Pompeo’s faith-based policy

This is scary stuff. Scarier still, Pompeo blithely assured his audience that this would be easy. He had faith in that, he said, because America had beaten the Soviet Union in the previous Cold War. “And most of all, I have faith we can defend freedom because of the sweet appeal of freedom itself.”

It seems that Payne is not yet convinced by Pompeo’s faith-based policy. Nor are other influential voices in Australia. Last week, John Howard weighed in to warn that Australia had to live with China as it is, and should take a pragmatic approach to dealing with it. “The endgame,” he said, “is to maintain … a good economic relationship with China.”

And the economic risks are not the only factors to consider. There are big strategic risks, too. We must wonder whether it is smart to launch a new cold war against an adversary as formidable as China – far more formidable in some key ways that the Soviet Union ever was – without a much clearer idea of how the struggle can be waged and won. Or indeed whether it can be won at all.

However, many people – including members of the Coalition parties – will be disappointed at Payne’s refusal to join Washington’s latest “coalition of the willing”. She can expect some pushback from the self-styled “Wolverines” – a loose grouping of backbenchers who agitate for a harder line against Beijing.

And, in truth, Payne’s clear refusal – at least so far – to follow where Washington wants to lead still leaves unanswered some very important questions about how the Morrison government plans to manage the escalating rivalry between the two countries in the world that matter most to us.

The government has made it clear that it still sees the US as essential to regional stability and Australia’s security. Last week Payne and Defence Minister Linda Reynolds wrote that “ongoing US engagement is as vital as it is certain”.
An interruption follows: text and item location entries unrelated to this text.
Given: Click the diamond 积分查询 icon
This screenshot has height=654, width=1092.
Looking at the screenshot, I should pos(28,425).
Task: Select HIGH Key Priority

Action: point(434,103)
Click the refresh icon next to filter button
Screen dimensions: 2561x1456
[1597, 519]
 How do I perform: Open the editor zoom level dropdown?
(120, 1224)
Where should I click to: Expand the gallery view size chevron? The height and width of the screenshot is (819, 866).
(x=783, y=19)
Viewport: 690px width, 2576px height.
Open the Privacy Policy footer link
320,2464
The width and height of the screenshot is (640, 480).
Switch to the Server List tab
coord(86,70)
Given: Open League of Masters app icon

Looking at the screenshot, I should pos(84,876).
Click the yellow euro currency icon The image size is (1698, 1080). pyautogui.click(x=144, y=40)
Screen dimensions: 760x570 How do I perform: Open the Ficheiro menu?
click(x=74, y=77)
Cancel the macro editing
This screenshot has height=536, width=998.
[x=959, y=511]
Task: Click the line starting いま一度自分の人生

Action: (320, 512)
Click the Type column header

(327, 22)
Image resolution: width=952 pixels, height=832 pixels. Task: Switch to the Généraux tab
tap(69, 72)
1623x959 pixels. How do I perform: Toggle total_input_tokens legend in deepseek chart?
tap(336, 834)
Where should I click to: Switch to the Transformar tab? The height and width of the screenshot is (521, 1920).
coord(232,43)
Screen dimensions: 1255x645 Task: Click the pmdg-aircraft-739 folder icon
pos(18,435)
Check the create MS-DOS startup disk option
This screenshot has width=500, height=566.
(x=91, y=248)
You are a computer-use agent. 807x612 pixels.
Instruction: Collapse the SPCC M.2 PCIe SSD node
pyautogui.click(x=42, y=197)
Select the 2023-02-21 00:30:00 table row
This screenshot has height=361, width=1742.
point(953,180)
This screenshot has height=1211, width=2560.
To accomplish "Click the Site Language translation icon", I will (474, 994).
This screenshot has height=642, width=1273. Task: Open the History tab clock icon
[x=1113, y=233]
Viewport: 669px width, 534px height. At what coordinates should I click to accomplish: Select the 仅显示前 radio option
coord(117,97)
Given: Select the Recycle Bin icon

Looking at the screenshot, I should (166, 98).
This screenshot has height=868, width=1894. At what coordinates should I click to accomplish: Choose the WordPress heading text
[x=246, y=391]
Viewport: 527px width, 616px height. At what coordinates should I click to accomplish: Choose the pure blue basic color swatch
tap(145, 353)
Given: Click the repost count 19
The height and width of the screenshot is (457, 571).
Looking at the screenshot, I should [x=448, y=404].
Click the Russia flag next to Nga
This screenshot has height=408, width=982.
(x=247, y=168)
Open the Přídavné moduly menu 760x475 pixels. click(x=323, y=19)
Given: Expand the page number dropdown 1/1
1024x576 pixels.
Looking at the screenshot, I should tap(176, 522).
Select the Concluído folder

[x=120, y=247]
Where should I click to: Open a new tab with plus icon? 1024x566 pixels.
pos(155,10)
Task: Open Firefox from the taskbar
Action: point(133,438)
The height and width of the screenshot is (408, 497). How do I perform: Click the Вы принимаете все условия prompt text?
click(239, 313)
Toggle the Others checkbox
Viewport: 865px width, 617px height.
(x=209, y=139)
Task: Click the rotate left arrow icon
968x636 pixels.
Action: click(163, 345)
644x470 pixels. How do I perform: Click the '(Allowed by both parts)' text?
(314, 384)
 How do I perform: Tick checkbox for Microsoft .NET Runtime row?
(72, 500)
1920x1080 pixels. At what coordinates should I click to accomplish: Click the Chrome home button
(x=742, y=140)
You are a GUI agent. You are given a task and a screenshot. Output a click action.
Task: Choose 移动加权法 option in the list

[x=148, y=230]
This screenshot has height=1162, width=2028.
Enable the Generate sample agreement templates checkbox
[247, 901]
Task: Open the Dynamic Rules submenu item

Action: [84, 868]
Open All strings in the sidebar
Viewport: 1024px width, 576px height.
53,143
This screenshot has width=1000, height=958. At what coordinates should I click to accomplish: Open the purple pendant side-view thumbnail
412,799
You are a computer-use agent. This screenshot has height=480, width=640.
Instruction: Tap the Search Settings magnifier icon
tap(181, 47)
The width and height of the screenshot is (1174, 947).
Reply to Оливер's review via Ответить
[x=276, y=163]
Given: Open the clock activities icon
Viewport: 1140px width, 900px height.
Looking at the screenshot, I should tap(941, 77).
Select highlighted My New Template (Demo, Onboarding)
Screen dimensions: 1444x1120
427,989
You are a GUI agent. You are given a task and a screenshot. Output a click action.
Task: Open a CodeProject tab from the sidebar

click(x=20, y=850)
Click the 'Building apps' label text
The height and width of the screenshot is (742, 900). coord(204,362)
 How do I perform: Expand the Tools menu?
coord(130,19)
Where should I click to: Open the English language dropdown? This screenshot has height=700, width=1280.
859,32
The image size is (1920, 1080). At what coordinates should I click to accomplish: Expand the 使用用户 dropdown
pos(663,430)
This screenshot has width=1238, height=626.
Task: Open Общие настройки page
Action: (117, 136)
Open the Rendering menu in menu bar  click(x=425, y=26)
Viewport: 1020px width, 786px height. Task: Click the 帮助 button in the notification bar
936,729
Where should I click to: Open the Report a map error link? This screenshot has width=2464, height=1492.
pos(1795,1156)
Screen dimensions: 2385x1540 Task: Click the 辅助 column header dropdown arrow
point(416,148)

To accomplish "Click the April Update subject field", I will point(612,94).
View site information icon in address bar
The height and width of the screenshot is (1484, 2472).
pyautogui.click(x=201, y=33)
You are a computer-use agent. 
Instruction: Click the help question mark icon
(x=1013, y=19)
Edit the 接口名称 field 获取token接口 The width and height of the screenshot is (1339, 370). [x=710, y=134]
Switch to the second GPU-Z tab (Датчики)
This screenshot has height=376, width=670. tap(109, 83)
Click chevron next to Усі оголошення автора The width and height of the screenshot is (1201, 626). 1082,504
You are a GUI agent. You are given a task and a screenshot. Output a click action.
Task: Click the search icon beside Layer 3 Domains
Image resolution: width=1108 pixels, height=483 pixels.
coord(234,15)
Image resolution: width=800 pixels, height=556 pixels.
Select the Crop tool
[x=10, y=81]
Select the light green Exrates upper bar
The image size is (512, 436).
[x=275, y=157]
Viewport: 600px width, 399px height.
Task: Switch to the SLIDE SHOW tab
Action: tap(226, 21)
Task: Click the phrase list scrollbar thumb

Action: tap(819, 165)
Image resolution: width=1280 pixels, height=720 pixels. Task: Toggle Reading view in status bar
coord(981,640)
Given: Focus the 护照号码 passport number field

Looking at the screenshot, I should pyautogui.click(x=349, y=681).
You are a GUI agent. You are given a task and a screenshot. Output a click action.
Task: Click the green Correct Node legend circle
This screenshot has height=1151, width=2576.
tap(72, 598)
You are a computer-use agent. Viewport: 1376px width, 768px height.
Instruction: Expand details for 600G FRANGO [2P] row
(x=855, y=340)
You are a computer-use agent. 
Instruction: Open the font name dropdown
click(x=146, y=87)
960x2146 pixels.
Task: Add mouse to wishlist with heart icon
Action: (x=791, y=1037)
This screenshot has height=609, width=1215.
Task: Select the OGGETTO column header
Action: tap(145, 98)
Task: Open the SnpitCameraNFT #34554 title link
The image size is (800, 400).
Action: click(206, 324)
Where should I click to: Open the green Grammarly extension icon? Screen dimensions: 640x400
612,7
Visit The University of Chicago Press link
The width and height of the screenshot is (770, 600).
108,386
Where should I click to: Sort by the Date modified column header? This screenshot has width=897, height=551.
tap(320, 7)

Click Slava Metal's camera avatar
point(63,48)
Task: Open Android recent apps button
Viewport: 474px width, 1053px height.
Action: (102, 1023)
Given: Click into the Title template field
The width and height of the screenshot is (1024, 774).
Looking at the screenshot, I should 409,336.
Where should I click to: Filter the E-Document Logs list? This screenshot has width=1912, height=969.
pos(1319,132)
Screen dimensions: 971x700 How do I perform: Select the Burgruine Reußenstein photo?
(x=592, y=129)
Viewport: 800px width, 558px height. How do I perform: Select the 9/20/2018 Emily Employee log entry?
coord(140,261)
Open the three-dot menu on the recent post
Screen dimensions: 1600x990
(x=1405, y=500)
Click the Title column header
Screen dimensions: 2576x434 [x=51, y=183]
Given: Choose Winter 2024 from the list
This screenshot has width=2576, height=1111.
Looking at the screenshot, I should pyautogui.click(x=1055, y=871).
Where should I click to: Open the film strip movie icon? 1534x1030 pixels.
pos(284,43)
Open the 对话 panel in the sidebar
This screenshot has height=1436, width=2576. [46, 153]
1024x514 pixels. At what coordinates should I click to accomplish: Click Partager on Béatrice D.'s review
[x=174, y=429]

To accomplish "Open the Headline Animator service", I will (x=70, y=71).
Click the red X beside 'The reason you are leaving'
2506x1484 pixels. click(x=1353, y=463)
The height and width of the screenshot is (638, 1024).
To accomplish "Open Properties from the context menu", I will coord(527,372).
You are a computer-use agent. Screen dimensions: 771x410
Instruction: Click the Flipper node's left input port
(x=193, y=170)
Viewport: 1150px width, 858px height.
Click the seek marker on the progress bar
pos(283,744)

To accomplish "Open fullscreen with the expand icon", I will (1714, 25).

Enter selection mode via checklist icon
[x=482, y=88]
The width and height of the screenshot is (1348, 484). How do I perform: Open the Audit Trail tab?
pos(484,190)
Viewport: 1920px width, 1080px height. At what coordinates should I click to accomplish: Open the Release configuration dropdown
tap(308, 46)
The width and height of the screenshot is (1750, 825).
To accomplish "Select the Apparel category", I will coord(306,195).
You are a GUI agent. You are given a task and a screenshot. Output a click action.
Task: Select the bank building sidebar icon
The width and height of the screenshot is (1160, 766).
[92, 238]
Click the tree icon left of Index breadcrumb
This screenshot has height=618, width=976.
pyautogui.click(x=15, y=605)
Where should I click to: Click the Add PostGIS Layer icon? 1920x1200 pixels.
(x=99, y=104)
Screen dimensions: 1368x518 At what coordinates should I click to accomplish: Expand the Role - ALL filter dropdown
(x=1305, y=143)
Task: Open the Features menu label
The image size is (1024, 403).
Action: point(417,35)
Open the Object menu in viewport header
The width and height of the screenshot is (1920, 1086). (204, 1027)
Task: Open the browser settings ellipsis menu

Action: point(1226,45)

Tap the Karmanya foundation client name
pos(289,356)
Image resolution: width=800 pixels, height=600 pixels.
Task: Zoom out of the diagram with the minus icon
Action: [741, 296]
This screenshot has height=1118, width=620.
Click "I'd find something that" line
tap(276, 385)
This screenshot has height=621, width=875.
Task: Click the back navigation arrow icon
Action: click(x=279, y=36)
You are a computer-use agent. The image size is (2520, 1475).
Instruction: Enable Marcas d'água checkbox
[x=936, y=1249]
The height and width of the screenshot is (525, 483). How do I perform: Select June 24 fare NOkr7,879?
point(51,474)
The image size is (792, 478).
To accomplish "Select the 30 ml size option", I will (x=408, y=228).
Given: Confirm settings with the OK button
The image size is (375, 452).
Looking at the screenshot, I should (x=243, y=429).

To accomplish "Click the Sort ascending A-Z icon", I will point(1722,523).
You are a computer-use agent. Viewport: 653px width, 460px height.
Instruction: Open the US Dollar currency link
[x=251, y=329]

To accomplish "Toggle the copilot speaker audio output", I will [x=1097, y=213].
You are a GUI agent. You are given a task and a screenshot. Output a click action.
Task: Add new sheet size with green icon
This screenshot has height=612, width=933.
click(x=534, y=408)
But how can Australia continue to have confidence in the US when we do not endorse its key policies in Asia? How can we expect Washington’s support when we do not support its objectives? How exactly does the government think our US alliance is going to work over coming years, when our strategic risks are going to grow alarmingly?

Likewise, how does Payne reconcile her commendable commitment to avoid injuring our relationship with China with the careless and even reckless way that Canberra has needlessly infuriated Beijing in recent months?

Clearly we face an extremely complex task in balancing the competing imperatives to manage this extraordinarily important relationship. What we need are some clear, consistent and well-articulated principles. What we get instead are vapid assertions from Scott Morrison that we will always uphold our values.

Refusing to join Pompeo’s new cold war with China is a good start, but it doesn’t get us very far. The government still needs to decide, and explain to us, how it plans to manage Australia’s most serious foreign policy challenge in many decades.